So first and foremost, I wouldn't worry about getting into distributed crawling and storage, because as the name suggests: it requires a decent number of machines for you to get good results. Unless you have a farm of computers, then you won't be able to really benefit from it. You can build a crawler that gets 300 pages per second and run it on a single computer with 150 Mbps connection.
The next thing on the list is to determine where is your bottleneck.
Benchmark Your System
Try to eliminate MS SQL:
- Load a list of, say, 1000 URLs that you want to crawl.
- Benchmark how fast you can crawl them.
If 1000 URLs doesn't give you a large enough crawl, then get 10000 URLs or 100k URLs (or if you're feeling brave, then get the Alexa top 1 million). In any case, try to establish a baseline with as many variables excluded as possible.
Identify Bottleneck
After you have your baseline for the crawl speed, then try to determine what's causing your slowdown. Furthermore, you will need to start using multitherading, because you're i/o bound and you have a lot of spare time in between fetching pages that you can spend in extracting links and doing other things like working with the database.

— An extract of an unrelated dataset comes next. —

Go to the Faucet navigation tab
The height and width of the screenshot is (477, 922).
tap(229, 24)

How many pages per second are you getting now? You should try and get more than 10 pages per second.
Improve Speed
Obviously, the next step is to tweak your crawler as much as possible:
- Try to speed up your crawler so it hits the hard limits, such as your bandwidth.
- I would recommend using asynchronous sockets, since they're MUCH faster than blocking sockets, WebRequest/HttpWebRequest, etc.

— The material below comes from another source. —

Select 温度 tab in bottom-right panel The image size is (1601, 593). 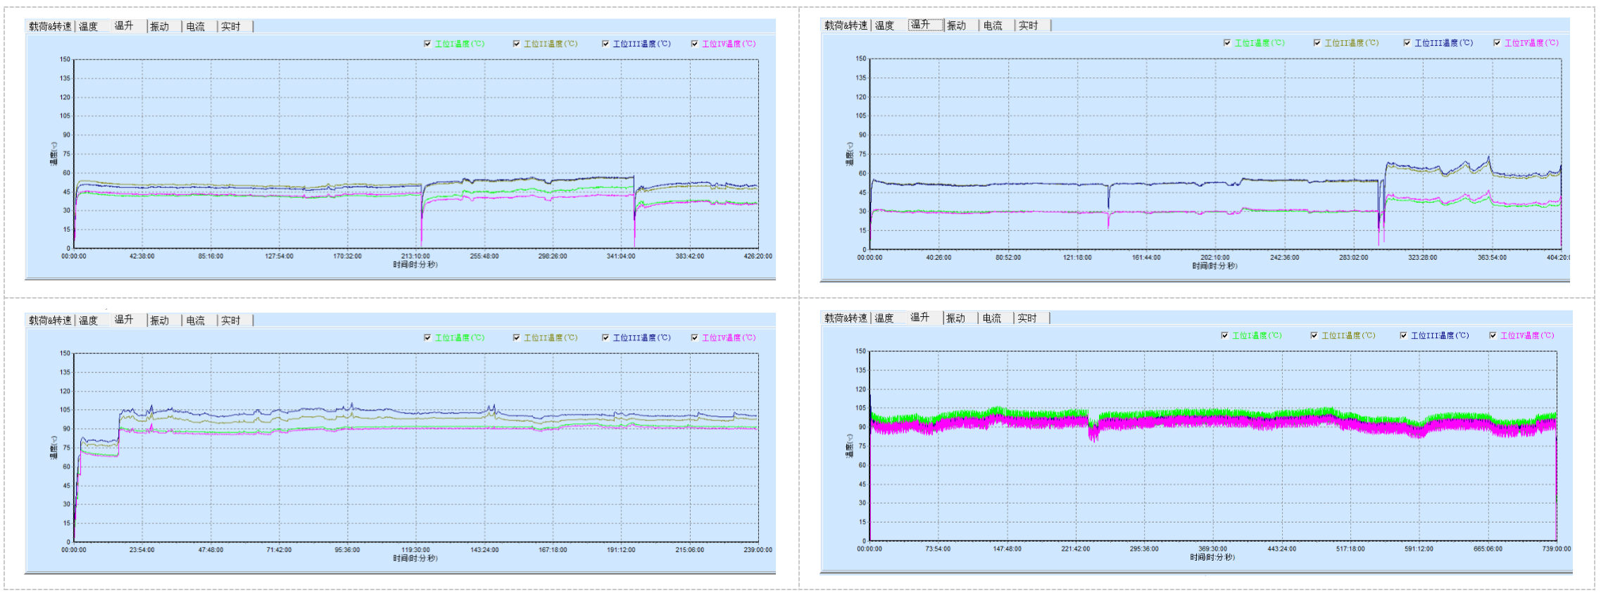click(x=884, y=318)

- Use a faster HTML parsing library: start with HtmlAgilityPack and if you're feeling brave then try the Majestic12 HTML Parser.
- Use an embedded database, rather than an SQL database and take advantage of the key/value storage (hash the URL for the key and store the HTML and other relevant data as the value).
Go Pro!
If you've mastered all of the above, then I would suggest you try to go pro! It's important that you have a good selection algorithm that mimics PageRank in order to balance freshness and coverage: OPIC is pretty much the latest and greatest in that respect (AKA Adaptive Online Page Importance Computation). If you have the above tools, then you should be able to implement OPIC and run a fairly fast crawler.
If you're flexible on the programming language and don't want to stray too far from C#, then you can try the Java-based enterprise level crawlers such as Nutch. Nutch integrates with Hadoop and all kinds of other highly scalable solutions.